Parse a proto-serialized stream from a specified file to a protobuf message then converts this into a corresponding kdb object.

Syntax: .protobufkdb.loadMessage[message_type; file_name]

Where:

  • message_type is a string containing the name of the message type. Must be the same as the message name in its .proto definition.
  • file_name is a string containing the name of the file to read from.

returns a kdb object corresponding to the protobuf message.

.protobufkdb.serializeArray

Convert a kdb object to a protobuf message and serialize this into a char array.

Syntax: .protobufkdb.serializeArray[message_type; msg_in]

Where:

  • message_type is a string containing the name of the message type. Must be the same as the message name in its .proto definition.
  • msg_in is the kdb object to be converted.

returns Kdb char array containing the serialized message.

.protobufkdb.parseArray

Parse a proto-serialized char array into a protobuf message, then converts that into a corresponding kdb object.

Syntax: .protobufkdb.parseArray[message_type; char_array]

Where:

  • message_type is a string containing the name of the message type. Must be the same as the message name in its .proto definition.
  • char_array is a kdb char array containing the serialized protobuf message.

returns Kdb object corresponding to the protobuf message.

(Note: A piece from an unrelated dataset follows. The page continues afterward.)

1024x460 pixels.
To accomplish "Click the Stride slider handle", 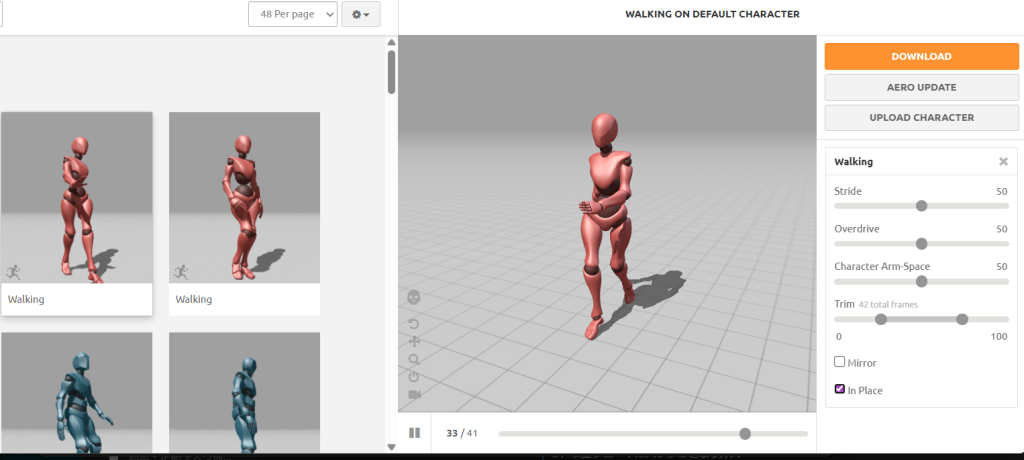I will click(921, 206).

.protobufkdb.serializeArrayArena

Identical to .protobufkdb.serializeArray[] except the intermediate protobuf message is created on a google arena (can help improves memory allocation performance for large messages with deep repeated/map fields - see here).

.protobufkdb.parseArrayArena

Identical to .protobufkdb.parseArray[] except the intermediate protobuf message is created on a google arena (can help improves memory allocation performance for large messages with deep repeated fields/map - see here).

Examples

src/examples.proto provides sample message definitions which help to illustrate the different protobuf field types and the mappings each uses when converting to and from kdb: ScalarExample, RepeatedExample, SubMessageExample, MapExample and SpecifierExample

Starting with ScalarExample, create a kdb mixed list which conforms to the message definition:

q).protobufkdb.displayMessageSchema[`ScalarExample]
message ScalarExample {
  int32 scalar_int32 = 1;
  double scalar_double = 2;
  string scalar_string = 3;
}

q)a:(12i;55f;`str)

Serialise the kdb structure to a protobuf encoded char array:

q)array:.protobufkdb.serializeArray[`ScalarExample;a]

q)array
"\010\014\021\000\000\000\000\000\200K@\032\003str"

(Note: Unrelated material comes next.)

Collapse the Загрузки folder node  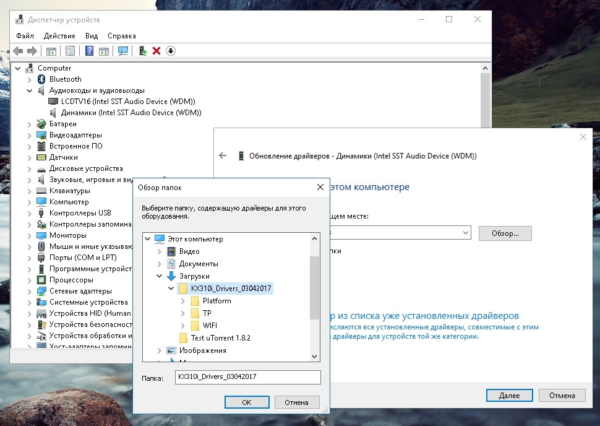(x=158, y=275)
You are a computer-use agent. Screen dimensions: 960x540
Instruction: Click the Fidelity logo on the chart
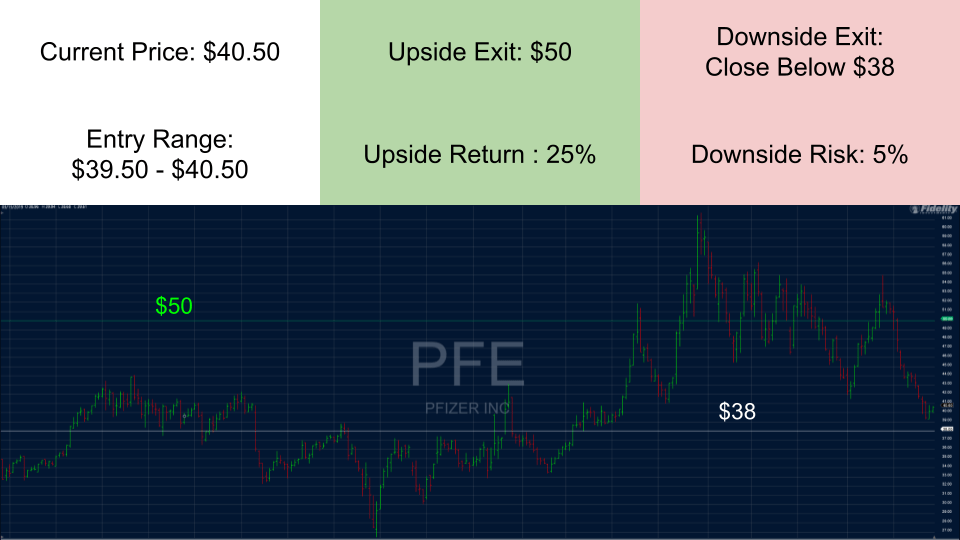(x=929, y=210)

Parse the char array back to kdb and check the result is the same as the original mixed list:

q)b:.protobufkdb.parseArray[`ScalarExample;array]

q)a~b
1b

Modify the structure of the kdb list to make it non-conformant in order to observe potential type checking errors:

q)array:.protobufkdb.serializeArray[`ScalarExample;(12i;55f;`str;1)]
'Incorrect number of fields, message: 'ScalarExample', expected: 3, received: 4
  [0]  array:.protobufkdb.serializeArray[`ScalarExample;(12i;55f;`str;1)]
             ^

q)array:.protobufkdb.serializeArray[`ScalarExample;(12j;55f;`str)]
'Invalid scalar type, field: 'ScalarExample.scalar_int32', expected: -6, received: -7
  [0]  array:.protobufkdb.serializeArray[`ScalarExample;(12j;55f;`str)]
             ^

q)array:.protobufkdb.serializeArray[`ScalarExample;(enlist 12i;55f;`str)]
'Invalid scalar type, field: 'ScalarExample.scalar_int32', expected: -6, received: 6
  [0]  array:.protobufkdb.serializeArray[`ScalarExample;(enlist 12i;55f;`str)]
             ^

This example and similar ones for the other message definitions in src/examples.proto can be found in examples/examples.q.

More exhaustive examples can be found in src/tests.proto and examples/runtests.q.

Status

The protobufkdb interface is provided here under an Apache 2.0 license.

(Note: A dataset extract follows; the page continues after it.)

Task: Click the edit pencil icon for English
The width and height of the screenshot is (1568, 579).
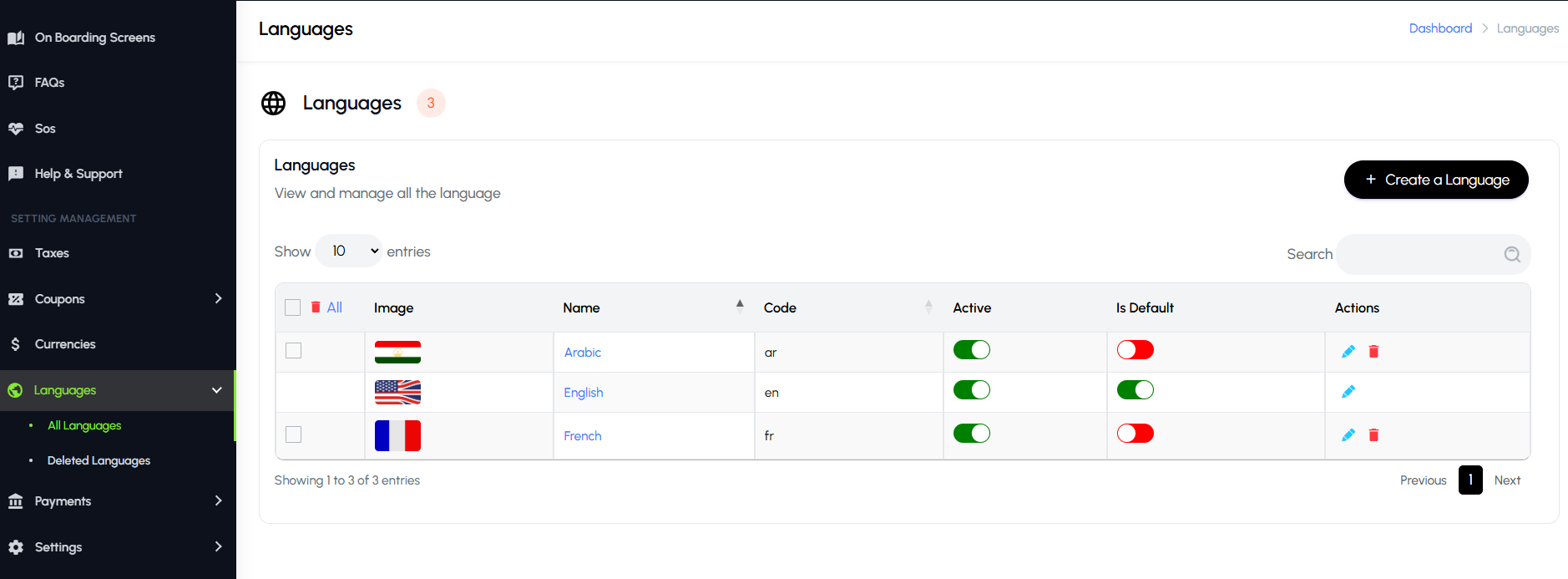Action: pyautogui.click(x=1348, y=392)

If you find issues with the interface or have feature requests, please consider raising an issue here.

If you wish to contribute to this project, please follow the contributing guide here.

Footnotes

  1. Protocol Buffers language version 3 (proto3) simplifies the protocol buffer language, both for ease of use and to make it available in a wider range of programming languages. However, schemas defined in proto2 should also be supported.